Work instructions
• a. From the Signet Jewelers sales report below, write out the passage from "Meanwhile, total revenues" to "two years ago.".
• b. In the Signet Jewelers sales report below, by what percentage did Signet's international transactions rise in Q4 compared to the previous year?

Document extract
· · · ·

Signet Jewelers Limited has announced its total sales rose year-on-year by 30.4% to $2.4bn (£1.78bn) for the nine weeks ending January 1 2022 (Q4), with its full year total revenue guidance increasing to $7.78bn (£5.77bn).
Preliminary same store sales grew by 25.2% year-on-year for the period, and by 35.1% on a two-year basis. Additionally, Q4 e-commerce sales were up by $52.1m (£38.7m) from last year, and brick and mortar sales were also up $499.9m (£371.33m).
Meanwhile, total revenues on an international basis were $144m (£106.96m) in Q4, up 30.5% from last year and down 3.6% from pre-Covid levels.
Overall, international e-commerce sales decreased 25.8% year-on-year and increased 43.0% on a two-year basis. Meanwhile, brick and mortar sales increased by 69.7% year-on-year but decreased by 12.4% compared to two years ago.
Signet’s international transactions also rose by 27.2% in Q4 compared to the previous year, with the average transaction value increasing by 2.2%. Same store sales also increased year-on-year by 31.3% and by 6.2% from pre-Covid levels.
Virginia C. Drosos, CEO, said: “We’re driving strong traction on our key initiatives, including our differentiated banner value propositions and a step change in Connected Commerce capabilities, allowing us to serve customers whenever and wherever they choose to shop with us.

· · · ·

Information supplied
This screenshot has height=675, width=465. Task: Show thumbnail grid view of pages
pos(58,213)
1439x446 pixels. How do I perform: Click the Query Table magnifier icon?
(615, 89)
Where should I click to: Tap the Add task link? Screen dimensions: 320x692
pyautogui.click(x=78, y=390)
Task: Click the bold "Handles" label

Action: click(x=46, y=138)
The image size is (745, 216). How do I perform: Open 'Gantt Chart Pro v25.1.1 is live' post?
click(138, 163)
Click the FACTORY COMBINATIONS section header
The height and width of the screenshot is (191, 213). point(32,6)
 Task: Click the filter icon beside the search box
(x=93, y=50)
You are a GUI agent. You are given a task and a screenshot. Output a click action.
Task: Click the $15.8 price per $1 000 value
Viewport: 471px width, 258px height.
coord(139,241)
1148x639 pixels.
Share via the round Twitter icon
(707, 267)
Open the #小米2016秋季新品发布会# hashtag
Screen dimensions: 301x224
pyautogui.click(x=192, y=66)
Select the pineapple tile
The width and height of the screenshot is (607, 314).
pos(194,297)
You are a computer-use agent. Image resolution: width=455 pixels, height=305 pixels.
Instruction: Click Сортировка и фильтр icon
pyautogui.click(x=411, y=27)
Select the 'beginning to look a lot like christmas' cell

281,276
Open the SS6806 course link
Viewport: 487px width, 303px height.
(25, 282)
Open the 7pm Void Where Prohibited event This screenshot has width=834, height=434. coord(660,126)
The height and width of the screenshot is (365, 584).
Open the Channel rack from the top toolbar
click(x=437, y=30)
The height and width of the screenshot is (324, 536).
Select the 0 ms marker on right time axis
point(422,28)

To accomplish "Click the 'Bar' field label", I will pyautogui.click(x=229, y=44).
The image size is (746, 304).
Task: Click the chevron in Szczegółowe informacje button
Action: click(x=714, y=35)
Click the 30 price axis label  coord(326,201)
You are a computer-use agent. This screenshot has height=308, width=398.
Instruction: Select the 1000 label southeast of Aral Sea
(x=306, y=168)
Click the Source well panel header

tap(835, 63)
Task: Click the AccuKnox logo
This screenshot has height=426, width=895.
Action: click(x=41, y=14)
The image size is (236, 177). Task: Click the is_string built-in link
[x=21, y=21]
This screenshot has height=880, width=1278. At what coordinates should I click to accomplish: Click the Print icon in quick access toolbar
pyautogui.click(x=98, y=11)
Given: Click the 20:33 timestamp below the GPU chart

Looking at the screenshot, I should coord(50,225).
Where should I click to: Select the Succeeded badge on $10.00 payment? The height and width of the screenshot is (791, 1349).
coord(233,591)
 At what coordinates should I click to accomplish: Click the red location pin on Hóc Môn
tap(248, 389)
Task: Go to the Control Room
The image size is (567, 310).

· · · ·

Completed exercise
• a.
Meanwhile, total revenues on an international basis were $144m (£106.96m) in Q4, up 30.5% from last year and down 3.6% from pre-Covid levels.
Overall, international e-commerce sales decreased 25.8% year-on-year and increased 43.0% on a two-year basis. Meanwhile, brick and mortar sales increased by 69.7% year-on-year but decreased by 12.4% compared to two years ago.

• b. 27.2%